- **Required action**:
In the records below, find each line with "Given" and copy it.

Collected data entries
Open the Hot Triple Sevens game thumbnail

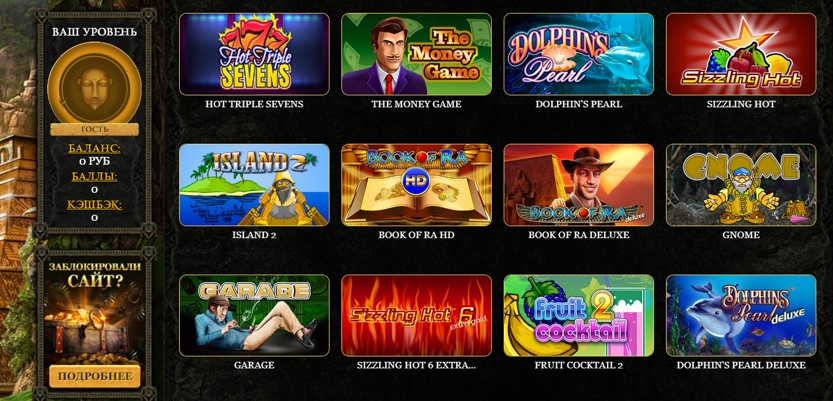pos(254,54)
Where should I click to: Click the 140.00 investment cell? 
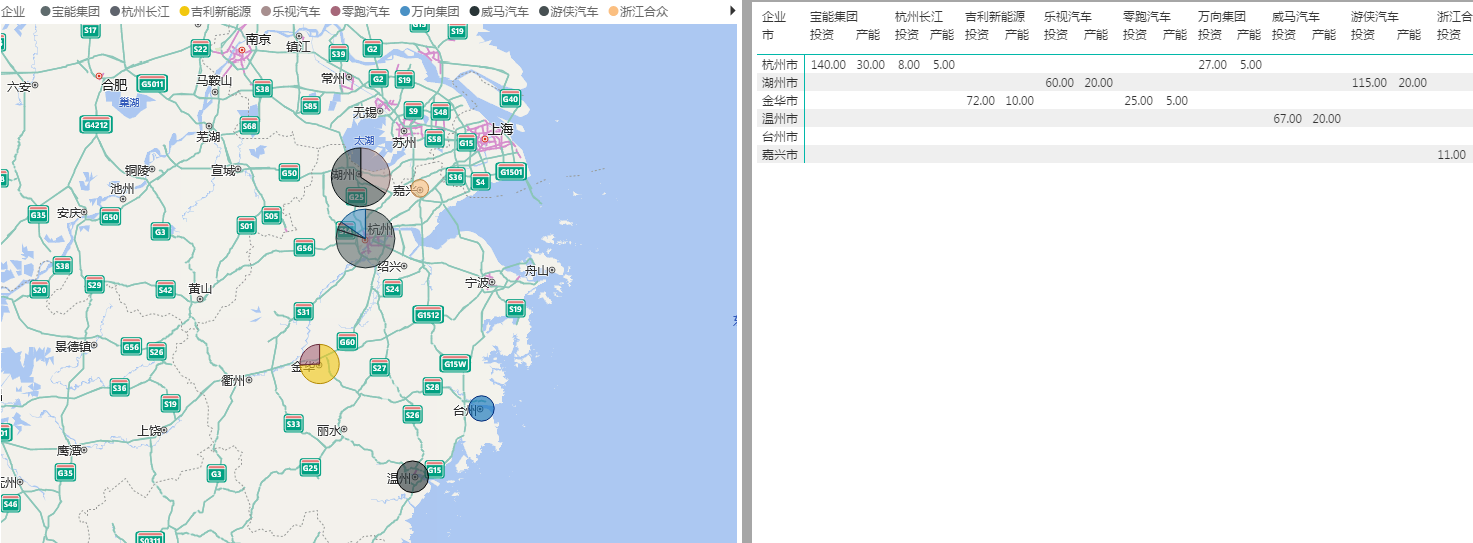pyautogui.click(x=828, y=65)
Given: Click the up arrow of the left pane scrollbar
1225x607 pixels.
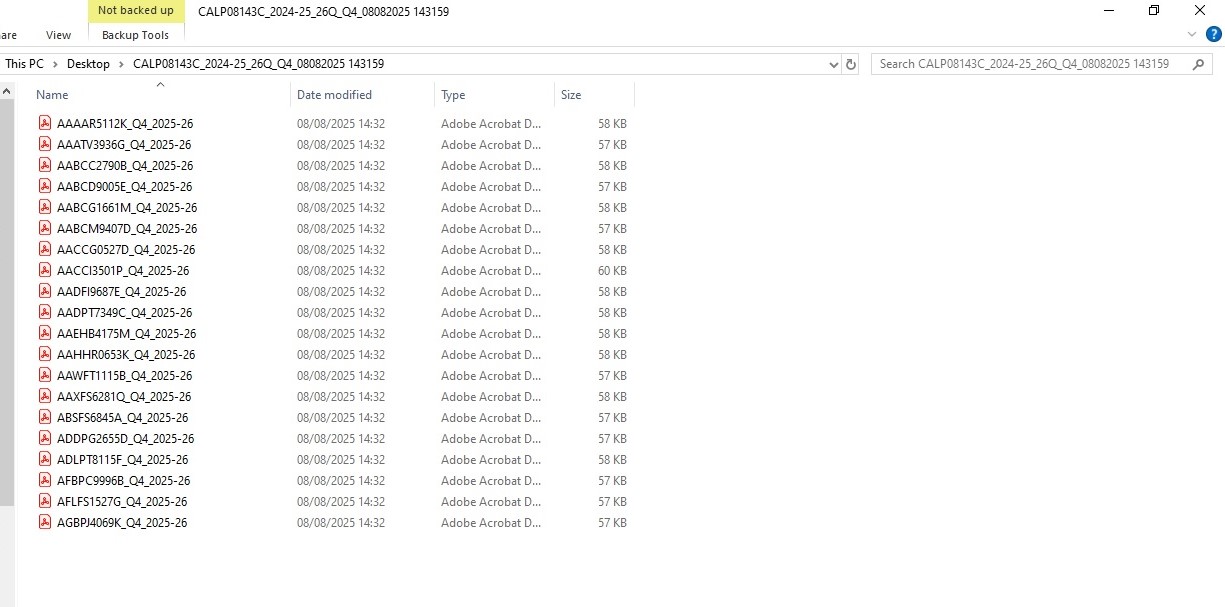Looking at the screenshot, I should click(7, 92).
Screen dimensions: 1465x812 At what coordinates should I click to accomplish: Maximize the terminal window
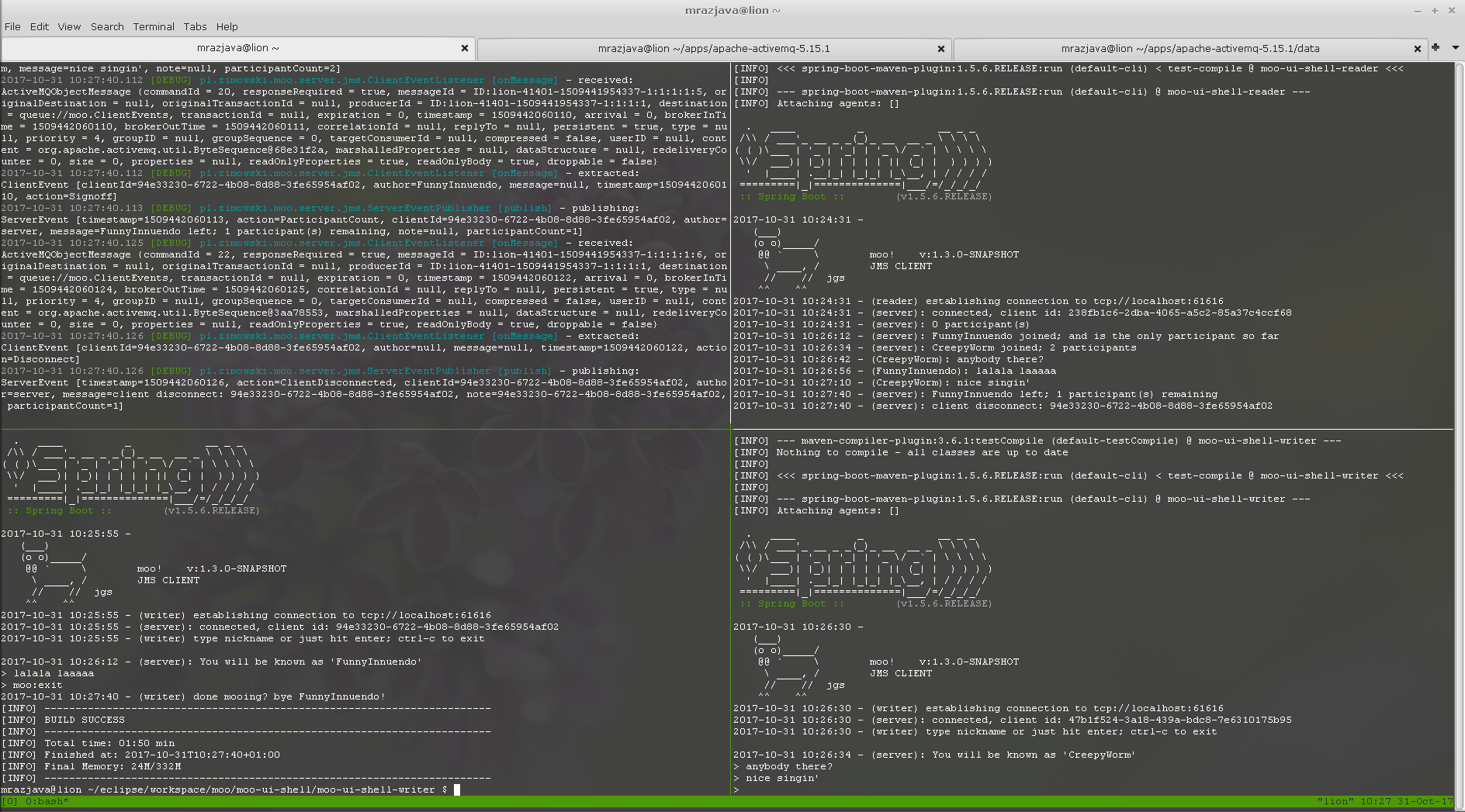click(x=1435, y=11)
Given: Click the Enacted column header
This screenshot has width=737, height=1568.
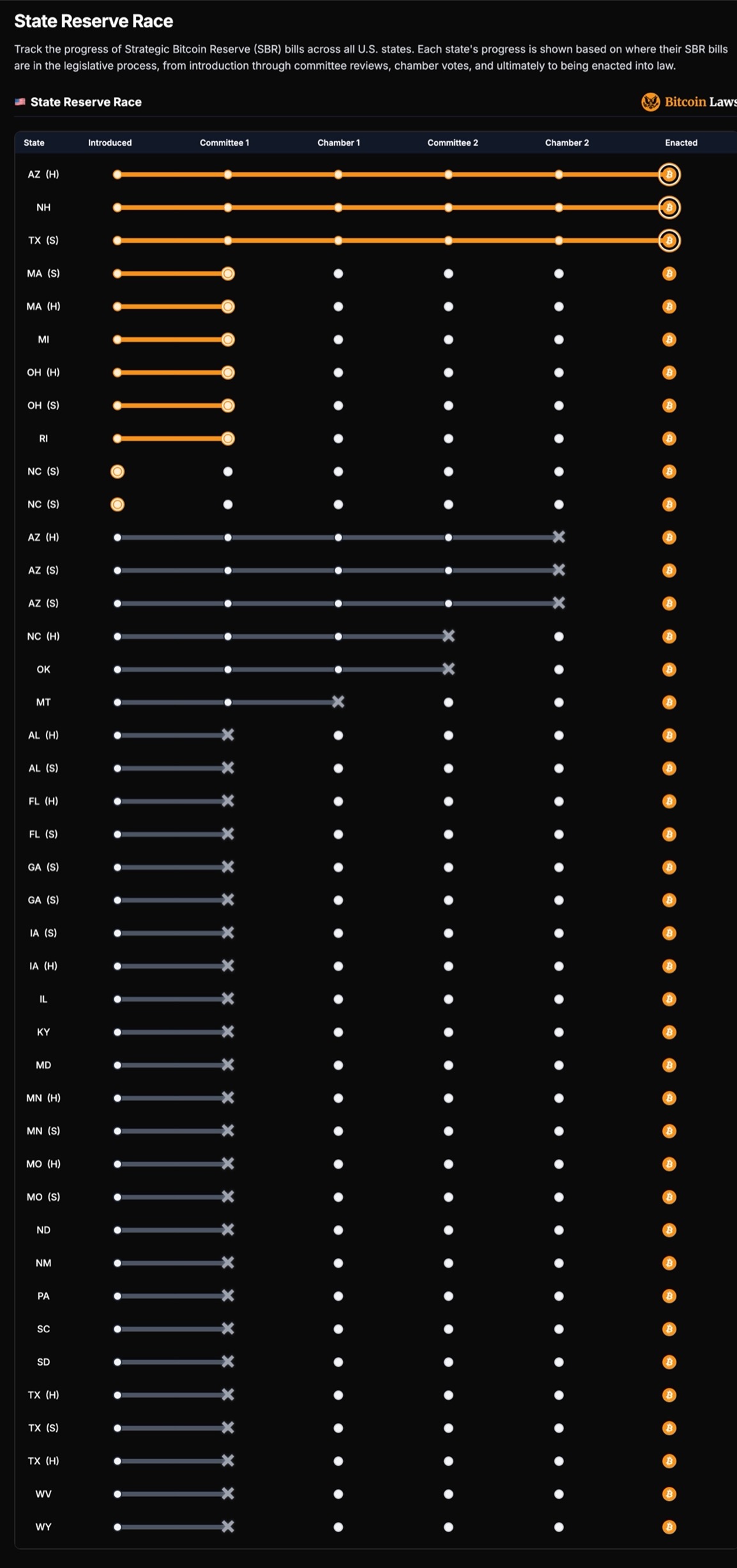Looking at the screenshot, I should click(x=681, y=142).
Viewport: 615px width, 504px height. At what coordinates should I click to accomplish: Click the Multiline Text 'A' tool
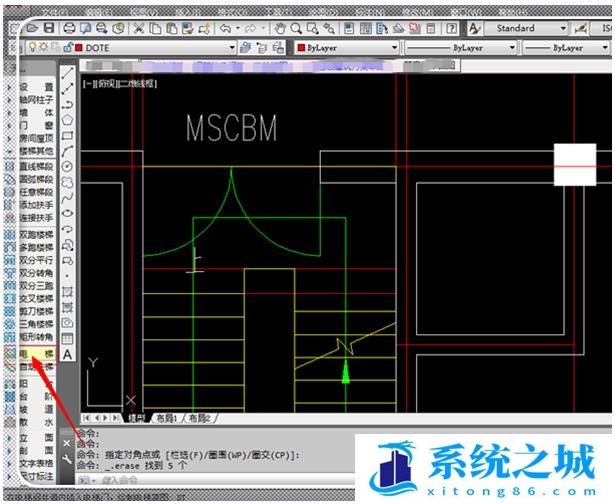68,354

- **Output**:
Given: Click the up arrow of the left pane scrollbar
Given: Click the Enacted column header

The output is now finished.